Nuestra Iglesia es la Iglesia de los santos. Todo ese gran aparato de sabiduría, de fuerza, de suave disciplina, de magnificencia y de majestad no es nada por sí mismo, si no lo anima la caridad. Pero la mediocridad no busca en él más que una seguridad sólida contra los riesgos de lo divino. ¡Qué más da! El niño más pequeño de nuestras catequesis sabe que la bendición de todos los eclesiásticos no dará la paz más que a las almas ya dispuestas a recibirla, a las almas de buena voluntad. Ningún rito dispensa de amar. En ninguna otra parte podría uno imaginarse semejante aventura, y a la vez una aventura tan humana, la de una pequeña heroína que pasa un día tranquilamente de la hoguera del inquisidor al Paraíso, delante de las narices de ciento cincuenta teólogos.
Nuestra Iglesia es la Iglesia de los santos. Desde el Pontífice al monaguillo travieso que se bebe el vino de las vinajeras, todo el mundo sabe que no se encuentran en el calendario más que un pequeño número de curas de los de oratoria, y de prelados dados a la diplomacia. Sólo puede dudar de ello algún buen hombre, bien pensante, de barriga grande y cadena de oro, que piensa que los santos corren demasiado deprisa, y quisiera entrar en el Paraíso con paso lento, como en el banco, acompañado de su compadre el cura. Nuestra Iglesia es la Iglesia de los santos. Sentimos un verdadero respeto por los servicios de intendencia, los prebostes, los médicos del ejército y los cartógrafos, pero nuestro corazón está con los de la vanguardia, con aquellos a quienes se les mata. Ninguno de nosotros, llevando su carga -la patria, el trabajo, la familia-, con nuestros pobres rostros ahondados por la angustia, nuestras manos duras, el aburrimiento enorme de la vida cotidiana, del pan de cada día que hay que defender como el honor de nuestras casas, ninguno de nosotros tendrá nunca teología bastante para llegar a ser canónigo. Pero sabemos lo bastante de ella como para llegar a ser santos. ¡Que otros administren en paz el reino de Dios!

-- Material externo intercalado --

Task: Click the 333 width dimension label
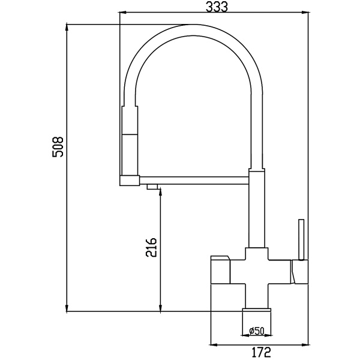tap(217, 6)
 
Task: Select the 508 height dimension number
tap(58, 147)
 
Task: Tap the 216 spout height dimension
tap(151, 247)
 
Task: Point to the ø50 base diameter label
tap(257, 331)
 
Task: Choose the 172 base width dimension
tap(262, 352)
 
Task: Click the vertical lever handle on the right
tap(301, 239)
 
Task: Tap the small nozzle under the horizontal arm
tap(152, 187)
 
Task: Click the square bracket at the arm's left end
tap(130, 180)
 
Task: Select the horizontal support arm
tap(194, 180)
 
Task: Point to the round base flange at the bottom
tap(257, 310)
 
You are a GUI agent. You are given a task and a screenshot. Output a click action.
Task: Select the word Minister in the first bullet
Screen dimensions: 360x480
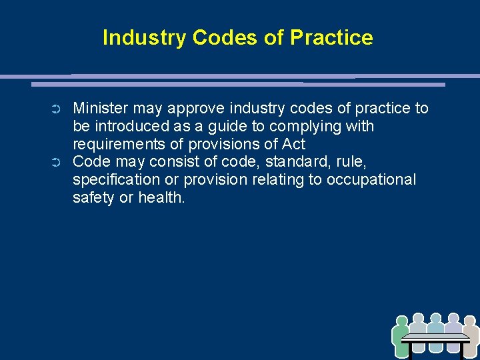[x=101, y=108]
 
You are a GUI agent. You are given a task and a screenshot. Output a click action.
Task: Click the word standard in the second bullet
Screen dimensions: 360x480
[x=296, y=162]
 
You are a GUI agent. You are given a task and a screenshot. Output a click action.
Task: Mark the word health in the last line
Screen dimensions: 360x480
[x=161, y=198]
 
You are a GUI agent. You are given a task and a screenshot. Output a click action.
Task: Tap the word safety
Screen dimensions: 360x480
[x=94, y=198]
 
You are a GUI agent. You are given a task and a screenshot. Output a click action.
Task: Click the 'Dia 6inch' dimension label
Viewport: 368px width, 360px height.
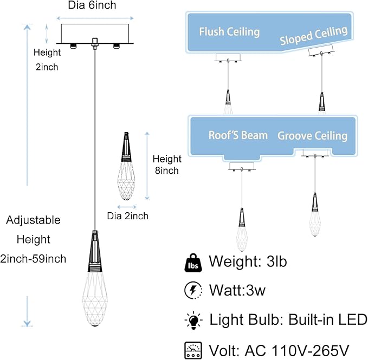coord(92,5)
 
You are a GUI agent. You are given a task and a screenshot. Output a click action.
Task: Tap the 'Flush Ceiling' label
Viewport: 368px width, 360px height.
coord(230,31)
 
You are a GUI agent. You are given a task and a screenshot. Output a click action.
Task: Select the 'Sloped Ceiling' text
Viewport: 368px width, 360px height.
coord(314,35)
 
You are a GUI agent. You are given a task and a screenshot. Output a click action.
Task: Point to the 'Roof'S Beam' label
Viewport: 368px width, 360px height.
coord(238,135)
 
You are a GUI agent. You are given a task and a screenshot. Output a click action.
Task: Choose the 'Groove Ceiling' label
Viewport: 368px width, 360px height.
coord(312,136)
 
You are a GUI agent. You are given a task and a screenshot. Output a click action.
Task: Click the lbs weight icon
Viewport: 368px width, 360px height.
coord(193,263)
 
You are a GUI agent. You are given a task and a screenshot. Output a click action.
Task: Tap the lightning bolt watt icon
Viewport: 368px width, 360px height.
coord(193,290)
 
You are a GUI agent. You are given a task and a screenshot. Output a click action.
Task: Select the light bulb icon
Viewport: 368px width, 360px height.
coord(193,320)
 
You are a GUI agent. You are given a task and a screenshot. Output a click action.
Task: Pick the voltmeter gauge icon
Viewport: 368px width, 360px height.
coord(193,350)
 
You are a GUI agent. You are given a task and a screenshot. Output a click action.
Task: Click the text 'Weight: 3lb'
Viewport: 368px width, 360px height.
coord(248,261)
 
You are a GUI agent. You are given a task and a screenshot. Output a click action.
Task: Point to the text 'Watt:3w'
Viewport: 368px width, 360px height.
coord(237,290)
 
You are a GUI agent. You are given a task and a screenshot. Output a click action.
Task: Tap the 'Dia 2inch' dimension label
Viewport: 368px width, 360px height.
coord(128,216)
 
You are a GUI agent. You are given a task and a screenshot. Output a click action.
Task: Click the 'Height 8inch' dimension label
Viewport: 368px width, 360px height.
coord(167,165)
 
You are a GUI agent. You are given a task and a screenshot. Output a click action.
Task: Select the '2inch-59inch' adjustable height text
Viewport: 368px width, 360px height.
coord(33,259)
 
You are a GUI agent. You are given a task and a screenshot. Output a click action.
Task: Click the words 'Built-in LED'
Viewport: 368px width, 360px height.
coord(328,320)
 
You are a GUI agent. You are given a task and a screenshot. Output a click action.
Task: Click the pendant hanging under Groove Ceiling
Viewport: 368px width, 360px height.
coord(315,215)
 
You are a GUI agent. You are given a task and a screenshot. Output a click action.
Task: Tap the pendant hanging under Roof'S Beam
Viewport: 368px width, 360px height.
coord(242,230)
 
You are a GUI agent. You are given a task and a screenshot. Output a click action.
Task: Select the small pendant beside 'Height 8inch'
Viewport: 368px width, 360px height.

Que otros se ocupen de lo espiritual, que argumenten, que legislen: nosotros sujetamos lo temporal a manos llenas, nosotros sujetamos a manos llenas el reino temporal de Dios. Nosotros nos agarramos a la herencia de los santos. Porque desde que fueron bendecidos con nosotros la viña y el trigo, la piedra de nuestros dinteles, el techo donde anidan las palomas, nuestros pobres lechos llenos de sueños y de olvido, el camino por el que chirrían los carros, nuestros muchachos de risa dura y nuestras hijas que lloran al borde de la fuente, desde que Dios mismo nos ha visitado, ¿hay algo en este mundo que nuestros santos no puedan darnos? (de Juana, relapsa y santa, 1929).